→ Dataset rows:
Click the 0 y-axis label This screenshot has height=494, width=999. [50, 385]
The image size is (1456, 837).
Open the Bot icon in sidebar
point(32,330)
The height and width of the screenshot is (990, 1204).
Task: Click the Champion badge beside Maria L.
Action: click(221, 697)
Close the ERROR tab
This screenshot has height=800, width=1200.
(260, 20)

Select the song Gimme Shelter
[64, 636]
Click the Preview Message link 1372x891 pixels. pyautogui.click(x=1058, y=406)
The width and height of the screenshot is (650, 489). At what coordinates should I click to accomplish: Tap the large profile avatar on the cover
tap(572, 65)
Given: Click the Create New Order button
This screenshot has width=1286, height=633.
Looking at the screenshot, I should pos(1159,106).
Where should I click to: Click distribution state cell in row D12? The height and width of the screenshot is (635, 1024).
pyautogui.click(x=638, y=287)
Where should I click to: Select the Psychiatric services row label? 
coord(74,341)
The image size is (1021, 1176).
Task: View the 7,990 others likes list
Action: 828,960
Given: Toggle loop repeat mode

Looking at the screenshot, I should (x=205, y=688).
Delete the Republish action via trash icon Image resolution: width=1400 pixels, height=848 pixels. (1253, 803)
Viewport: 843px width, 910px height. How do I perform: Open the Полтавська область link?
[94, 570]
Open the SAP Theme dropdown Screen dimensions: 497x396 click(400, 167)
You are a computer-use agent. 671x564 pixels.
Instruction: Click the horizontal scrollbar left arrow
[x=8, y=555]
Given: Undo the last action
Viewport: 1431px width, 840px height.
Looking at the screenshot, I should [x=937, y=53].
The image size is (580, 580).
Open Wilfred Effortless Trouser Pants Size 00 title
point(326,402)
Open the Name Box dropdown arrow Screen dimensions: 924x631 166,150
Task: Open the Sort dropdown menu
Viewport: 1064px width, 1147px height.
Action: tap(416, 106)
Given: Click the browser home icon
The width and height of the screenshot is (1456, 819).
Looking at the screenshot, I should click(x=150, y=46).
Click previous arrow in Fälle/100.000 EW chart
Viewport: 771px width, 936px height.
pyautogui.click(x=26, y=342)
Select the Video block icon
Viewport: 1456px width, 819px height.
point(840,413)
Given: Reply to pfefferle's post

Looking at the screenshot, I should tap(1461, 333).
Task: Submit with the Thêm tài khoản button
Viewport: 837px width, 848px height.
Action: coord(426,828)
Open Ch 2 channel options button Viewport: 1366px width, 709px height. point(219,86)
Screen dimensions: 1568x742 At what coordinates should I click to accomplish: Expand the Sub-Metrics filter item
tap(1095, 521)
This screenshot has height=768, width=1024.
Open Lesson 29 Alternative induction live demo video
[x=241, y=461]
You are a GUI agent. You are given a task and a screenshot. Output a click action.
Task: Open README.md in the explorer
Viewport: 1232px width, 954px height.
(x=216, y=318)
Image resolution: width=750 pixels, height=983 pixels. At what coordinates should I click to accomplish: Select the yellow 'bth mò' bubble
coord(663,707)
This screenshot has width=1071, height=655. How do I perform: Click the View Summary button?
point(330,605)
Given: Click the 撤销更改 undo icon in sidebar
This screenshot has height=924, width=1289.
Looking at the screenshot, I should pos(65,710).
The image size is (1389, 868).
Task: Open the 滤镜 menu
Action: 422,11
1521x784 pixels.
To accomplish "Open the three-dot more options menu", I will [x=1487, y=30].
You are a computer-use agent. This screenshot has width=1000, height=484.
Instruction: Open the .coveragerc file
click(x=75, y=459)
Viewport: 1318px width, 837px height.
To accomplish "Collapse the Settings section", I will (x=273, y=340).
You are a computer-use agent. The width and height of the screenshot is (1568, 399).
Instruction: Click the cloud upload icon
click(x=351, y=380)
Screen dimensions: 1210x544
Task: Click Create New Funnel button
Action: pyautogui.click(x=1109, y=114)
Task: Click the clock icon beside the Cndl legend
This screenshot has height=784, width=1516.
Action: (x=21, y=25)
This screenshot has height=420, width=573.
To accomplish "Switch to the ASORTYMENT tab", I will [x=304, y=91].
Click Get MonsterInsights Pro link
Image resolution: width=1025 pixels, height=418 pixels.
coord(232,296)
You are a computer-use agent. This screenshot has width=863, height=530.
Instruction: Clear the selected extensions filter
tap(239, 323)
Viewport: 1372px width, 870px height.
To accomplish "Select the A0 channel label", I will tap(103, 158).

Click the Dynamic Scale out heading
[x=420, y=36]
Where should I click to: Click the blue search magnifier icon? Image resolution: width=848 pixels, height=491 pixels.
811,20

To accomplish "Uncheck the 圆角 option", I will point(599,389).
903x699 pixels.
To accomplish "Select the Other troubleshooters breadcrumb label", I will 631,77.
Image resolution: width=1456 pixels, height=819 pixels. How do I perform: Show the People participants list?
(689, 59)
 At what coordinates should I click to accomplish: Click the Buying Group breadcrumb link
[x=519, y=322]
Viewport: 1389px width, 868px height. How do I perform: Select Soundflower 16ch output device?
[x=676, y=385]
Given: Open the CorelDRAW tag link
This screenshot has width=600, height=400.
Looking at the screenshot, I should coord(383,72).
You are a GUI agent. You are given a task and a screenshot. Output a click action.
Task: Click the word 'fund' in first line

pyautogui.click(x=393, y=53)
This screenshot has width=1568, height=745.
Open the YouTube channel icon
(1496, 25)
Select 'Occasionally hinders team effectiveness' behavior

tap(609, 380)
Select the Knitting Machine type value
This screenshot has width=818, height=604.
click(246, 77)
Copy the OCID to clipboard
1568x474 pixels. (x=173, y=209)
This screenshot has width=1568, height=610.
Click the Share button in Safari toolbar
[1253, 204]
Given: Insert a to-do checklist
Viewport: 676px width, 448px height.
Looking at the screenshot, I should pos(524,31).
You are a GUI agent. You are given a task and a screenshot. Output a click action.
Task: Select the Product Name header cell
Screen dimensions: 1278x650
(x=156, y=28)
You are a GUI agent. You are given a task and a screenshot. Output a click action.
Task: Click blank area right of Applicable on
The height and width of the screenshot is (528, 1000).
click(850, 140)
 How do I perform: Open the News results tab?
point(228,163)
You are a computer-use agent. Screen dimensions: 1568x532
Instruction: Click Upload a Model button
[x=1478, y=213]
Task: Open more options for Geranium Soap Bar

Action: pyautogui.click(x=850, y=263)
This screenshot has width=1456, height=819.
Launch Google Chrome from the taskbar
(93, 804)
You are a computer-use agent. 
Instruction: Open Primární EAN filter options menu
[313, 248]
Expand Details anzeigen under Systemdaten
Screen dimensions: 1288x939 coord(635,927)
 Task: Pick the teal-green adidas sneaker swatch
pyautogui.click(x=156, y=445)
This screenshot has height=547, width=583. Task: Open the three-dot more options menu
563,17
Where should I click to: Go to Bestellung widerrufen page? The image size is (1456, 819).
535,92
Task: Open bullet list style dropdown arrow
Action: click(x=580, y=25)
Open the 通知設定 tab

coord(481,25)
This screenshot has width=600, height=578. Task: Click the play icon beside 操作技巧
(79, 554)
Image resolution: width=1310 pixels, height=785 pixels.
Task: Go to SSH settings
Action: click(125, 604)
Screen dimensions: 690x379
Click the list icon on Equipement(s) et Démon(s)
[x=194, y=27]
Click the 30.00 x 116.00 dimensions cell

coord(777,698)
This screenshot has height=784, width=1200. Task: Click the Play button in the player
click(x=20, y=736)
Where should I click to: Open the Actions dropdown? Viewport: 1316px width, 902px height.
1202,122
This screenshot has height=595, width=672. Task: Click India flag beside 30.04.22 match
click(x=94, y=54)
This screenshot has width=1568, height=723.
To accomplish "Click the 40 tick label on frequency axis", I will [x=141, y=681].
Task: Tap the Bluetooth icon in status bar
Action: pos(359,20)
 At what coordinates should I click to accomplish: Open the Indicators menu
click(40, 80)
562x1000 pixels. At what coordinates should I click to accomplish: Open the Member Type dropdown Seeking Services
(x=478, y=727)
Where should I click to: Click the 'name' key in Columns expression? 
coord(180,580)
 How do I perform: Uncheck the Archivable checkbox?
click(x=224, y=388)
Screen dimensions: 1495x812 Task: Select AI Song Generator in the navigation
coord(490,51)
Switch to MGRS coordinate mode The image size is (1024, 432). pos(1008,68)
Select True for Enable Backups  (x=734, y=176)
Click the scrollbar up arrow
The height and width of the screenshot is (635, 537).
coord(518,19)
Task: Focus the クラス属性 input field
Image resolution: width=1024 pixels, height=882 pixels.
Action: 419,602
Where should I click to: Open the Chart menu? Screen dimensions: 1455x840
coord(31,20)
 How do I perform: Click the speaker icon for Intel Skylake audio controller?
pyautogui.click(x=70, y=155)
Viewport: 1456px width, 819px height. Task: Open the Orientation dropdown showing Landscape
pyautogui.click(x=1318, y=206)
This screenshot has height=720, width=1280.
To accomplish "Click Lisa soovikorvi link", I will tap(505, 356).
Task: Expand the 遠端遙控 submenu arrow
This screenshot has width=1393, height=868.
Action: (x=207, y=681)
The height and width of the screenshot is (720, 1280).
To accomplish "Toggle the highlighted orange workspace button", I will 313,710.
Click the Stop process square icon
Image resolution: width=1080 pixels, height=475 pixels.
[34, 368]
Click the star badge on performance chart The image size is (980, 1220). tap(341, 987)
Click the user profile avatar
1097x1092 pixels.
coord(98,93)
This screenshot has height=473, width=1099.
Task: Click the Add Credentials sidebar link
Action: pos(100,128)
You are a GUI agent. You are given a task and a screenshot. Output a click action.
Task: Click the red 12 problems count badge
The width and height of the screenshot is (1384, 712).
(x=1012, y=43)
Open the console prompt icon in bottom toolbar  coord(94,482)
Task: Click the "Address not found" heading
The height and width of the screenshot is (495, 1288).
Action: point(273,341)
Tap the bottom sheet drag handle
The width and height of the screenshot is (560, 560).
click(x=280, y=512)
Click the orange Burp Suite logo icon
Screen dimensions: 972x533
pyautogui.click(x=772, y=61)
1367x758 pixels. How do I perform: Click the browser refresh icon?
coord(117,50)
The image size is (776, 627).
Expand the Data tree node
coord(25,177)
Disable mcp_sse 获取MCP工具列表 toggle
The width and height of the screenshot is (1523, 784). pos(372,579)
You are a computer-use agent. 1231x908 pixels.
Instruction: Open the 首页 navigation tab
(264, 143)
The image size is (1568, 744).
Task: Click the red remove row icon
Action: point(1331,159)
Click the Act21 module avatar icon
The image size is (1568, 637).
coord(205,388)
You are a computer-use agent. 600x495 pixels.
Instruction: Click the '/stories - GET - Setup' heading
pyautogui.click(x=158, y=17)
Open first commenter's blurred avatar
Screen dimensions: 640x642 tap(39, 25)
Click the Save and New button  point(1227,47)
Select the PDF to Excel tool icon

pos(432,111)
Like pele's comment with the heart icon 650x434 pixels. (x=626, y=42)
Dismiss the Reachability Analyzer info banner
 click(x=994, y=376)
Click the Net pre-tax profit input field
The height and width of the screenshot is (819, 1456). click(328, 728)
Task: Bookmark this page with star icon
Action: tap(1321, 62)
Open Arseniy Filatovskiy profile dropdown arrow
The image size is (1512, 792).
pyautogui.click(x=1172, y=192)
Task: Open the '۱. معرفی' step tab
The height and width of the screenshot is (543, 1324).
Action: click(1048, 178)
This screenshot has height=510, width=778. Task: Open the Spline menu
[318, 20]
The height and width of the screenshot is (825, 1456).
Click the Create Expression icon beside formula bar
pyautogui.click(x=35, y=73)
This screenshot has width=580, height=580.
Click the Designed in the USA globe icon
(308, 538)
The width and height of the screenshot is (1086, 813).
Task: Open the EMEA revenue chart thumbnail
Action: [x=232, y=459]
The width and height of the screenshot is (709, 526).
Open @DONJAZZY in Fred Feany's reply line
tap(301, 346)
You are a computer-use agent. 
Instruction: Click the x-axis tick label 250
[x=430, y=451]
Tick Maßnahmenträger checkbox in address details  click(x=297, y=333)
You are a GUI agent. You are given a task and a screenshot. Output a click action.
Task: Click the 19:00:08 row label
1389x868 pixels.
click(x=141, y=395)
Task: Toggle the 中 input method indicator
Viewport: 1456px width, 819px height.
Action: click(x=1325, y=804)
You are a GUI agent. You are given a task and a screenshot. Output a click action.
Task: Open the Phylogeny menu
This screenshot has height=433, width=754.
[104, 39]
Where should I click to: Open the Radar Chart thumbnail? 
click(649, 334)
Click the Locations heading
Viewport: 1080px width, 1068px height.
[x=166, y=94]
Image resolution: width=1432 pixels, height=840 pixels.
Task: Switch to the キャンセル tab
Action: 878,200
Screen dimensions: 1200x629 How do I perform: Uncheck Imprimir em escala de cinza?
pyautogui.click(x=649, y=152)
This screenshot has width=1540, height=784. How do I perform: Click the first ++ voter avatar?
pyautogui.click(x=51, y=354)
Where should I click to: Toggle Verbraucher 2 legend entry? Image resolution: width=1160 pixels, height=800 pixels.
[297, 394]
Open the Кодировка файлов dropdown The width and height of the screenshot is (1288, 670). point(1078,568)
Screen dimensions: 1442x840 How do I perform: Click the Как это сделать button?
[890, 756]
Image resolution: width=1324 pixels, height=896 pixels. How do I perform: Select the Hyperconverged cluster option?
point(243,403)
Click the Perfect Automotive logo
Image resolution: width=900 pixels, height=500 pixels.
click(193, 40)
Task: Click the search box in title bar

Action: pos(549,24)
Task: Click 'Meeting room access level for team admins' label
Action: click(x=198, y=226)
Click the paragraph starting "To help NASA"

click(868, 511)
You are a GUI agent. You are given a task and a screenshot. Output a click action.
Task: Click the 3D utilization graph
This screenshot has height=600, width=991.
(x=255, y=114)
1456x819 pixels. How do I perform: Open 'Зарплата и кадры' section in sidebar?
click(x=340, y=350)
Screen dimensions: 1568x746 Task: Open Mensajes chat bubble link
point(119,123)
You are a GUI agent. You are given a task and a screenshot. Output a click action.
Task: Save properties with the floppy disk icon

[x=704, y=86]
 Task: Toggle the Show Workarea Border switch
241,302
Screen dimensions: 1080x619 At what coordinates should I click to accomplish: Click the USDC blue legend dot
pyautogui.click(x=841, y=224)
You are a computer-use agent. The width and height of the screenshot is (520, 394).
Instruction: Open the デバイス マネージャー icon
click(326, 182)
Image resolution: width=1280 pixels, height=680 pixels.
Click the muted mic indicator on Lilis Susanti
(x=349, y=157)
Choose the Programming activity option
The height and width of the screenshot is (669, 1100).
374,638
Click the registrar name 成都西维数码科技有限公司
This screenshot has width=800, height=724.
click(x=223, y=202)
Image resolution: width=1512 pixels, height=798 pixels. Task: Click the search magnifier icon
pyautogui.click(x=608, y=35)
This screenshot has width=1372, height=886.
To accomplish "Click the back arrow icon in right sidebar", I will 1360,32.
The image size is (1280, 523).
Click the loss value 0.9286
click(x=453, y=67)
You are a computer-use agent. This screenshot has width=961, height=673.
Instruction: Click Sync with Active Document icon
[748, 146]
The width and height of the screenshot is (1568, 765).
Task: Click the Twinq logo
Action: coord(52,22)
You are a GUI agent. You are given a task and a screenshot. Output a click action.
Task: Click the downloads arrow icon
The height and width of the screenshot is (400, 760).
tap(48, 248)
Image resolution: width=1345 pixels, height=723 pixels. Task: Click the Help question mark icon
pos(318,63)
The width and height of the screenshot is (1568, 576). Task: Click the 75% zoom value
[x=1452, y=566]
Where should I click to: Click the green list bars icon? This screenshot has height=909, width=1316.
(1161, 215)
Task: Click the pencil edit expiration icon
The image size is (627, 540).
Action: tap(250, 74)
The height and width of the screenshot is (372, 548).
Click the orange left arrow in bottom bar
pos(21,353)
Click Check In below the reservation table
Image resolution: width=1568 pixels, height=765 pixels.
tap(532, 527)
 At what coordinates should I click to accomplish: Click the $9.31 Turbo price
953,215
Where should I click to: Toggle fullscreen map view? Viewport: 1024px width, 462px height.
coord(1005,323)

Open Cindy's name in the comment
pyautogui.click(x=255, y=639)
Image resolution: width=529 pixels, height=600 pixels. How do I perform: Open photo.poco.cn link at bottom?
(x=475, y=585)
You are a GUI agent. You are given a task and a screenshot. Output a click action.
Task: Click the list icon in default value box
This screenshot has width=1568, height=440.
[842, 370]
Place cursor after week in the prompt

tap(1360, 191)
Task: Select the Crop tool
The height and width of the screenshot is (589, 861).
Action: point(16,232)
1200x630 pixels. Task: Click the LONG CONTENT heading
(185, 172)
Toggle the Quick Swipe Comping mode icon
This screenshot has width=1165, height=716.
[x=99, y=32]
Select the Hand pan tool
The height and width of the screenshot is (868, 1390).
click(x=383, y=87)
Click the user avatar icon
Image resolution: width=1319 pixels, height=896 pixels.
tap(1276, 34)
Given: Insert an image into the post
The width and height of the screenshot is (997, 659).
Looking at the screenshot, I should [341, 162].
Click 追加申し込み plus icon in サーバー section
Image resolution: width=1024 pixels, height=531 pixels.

→ What the exercise asks: Convert the data from the line containing "Where should I click to: Select" down to the line containing "Open the Name", both included, into a numbered list, leaving out any blank lines.

→ Reply to the task:
1. Where should I click to: Select the Psychiatric services row label? 
2. coord(74,341)
3. The image size is (1021, 1176).
4. Task: View the 7,990 others likes list
5. Action: 828,960
6. Given: Toggle loop repeat mode
7. Looking at the screenshot, I should (x=205, y=688).
8. Delete the Republish action via trash icon Image resolution: width=1400 pixels, height=848 pixels. (1253, 803)
9. Viewport: 843px width, 910px height. How do I perform: Open the Полтавська область link?
10. [94, 570]
11. Open the SAP Theme dropdown Screen dimensions: 497x396 click(400, 167)
12. You are a computer-use agent. 671x564 pixels.
13. Instruction: Click the horizontal scrollbar left arrow
14. [x=8, y=555]
15. Given: Undo the last action
16. Viewport: 1431px width, 840px height.
17. Looking at the screenshot, I should [x=937, y=53].
18. The image size is (580, 580).
19. Open Wilfred Effortless Trouser Pants Size 00 title
20. point(326,402)
21. Open the Name Box dropdown arrow Screen dimensions: 924x631 166,150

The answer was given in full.